### Excerpt to read:
--

Les Misérables is a film directed by Tom Hooper, with a screenplay by William Nicholson and Herbert Kretzmer.  The movie is based on the original musical by Alain Boublil and Claude-Michel Schönberg, which itself was based on the Les Misérables novel (1862) by Victor Hugo.  The film tells the story of Jean Valjean (Hugh Jackman), an ex-convict who French policeman Javert (Russell Crowe) hunts down for decades after Valjean breaks parole and flees.  Valjean becomes the mayor of a town in France, and after he meets a factory worker named Fantine (Anne Hathaway), he agrees to raise her daughter Cosette.  While trying to evade Javert’s pursuit for many years, Valjean and Cosette endure many challenging circumstances, ultimately leading to a third-act climax set against the backdrop of the June Rebellion of France.  Hooper’s unique interpretation of the infamous musical tells a gripping story of love and redemption.

To say the least, I was blown away by the riveting compassion of Hooper’s production from the very first scene.  One of my favorite films of all time is Hooper’s The King’s Speech, and much like the Best Picture winner from 2010, the cinematography is unbelievably stylistic and continually mimics the overall theme of the movie.  I am an avid fan of musicals, and this one is right up there with some of my most favorites.  The one element that this musical includes compared with others is the constant singing.  Yes, I understand it IS a musical, but in other ones like The Phantom of the Opera (2004) or Sweeney Todd (2007), spoken word is still utilized throughout—in Les Misérables, there are at most seven or eight spoken words, while the rest of the entire script is sung.

--

### Data:
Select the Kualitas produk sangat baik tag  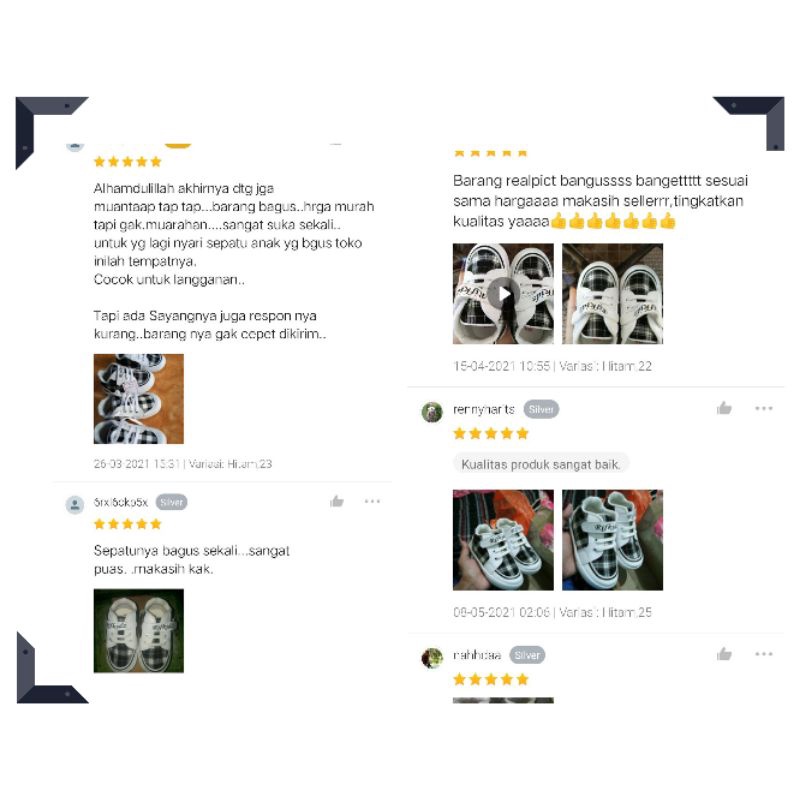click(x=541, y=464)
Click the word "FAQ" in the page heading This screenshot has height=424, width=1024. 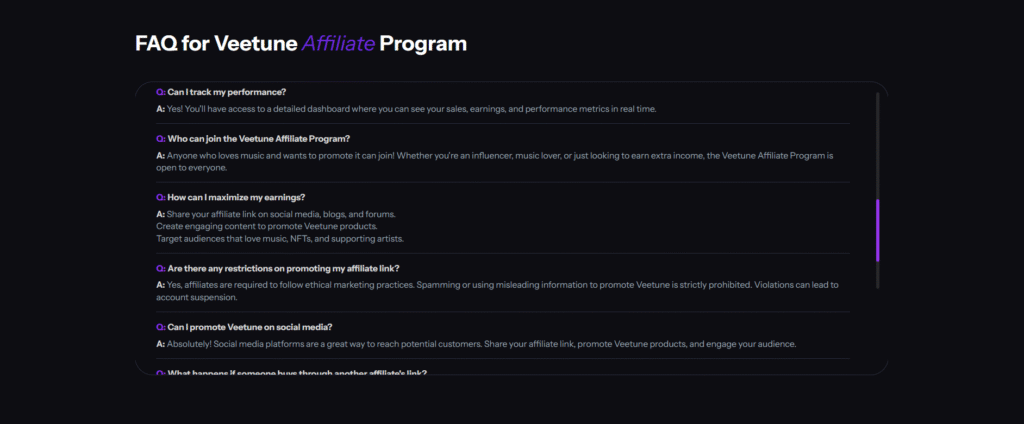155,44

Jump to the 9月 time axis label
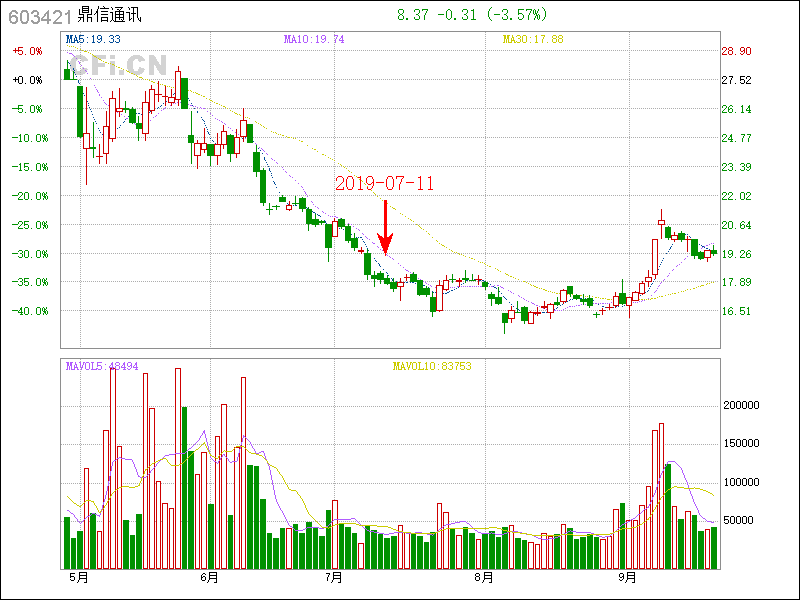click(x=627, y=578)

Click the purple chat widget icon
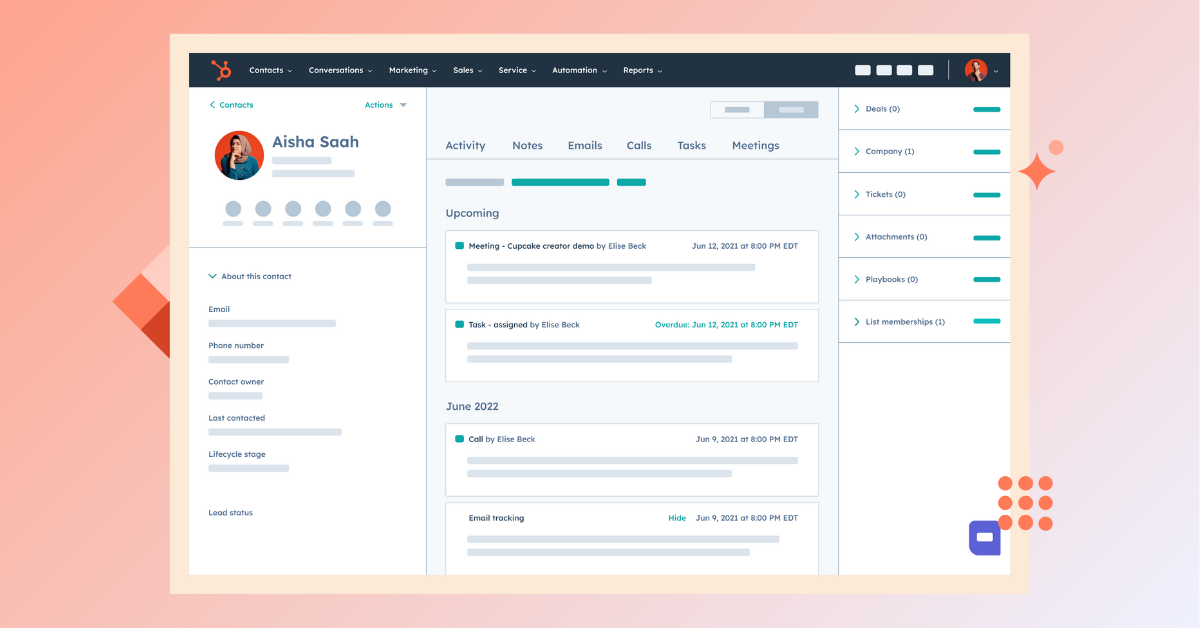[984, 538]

--

### Problem details:
Answer these questions about the Les Misérables film review:
1. Which actor plays Javert?
2. Which earlier Tom Hooper film does the reviewer call one of their favorite films of all time?
3. According to the reviewer, at most how many spoken words does the film contain?
The rows have no connection to the text.

### Response to this exercise:
1. Russell Crowe
2. The King's Speech
3. Seven or eight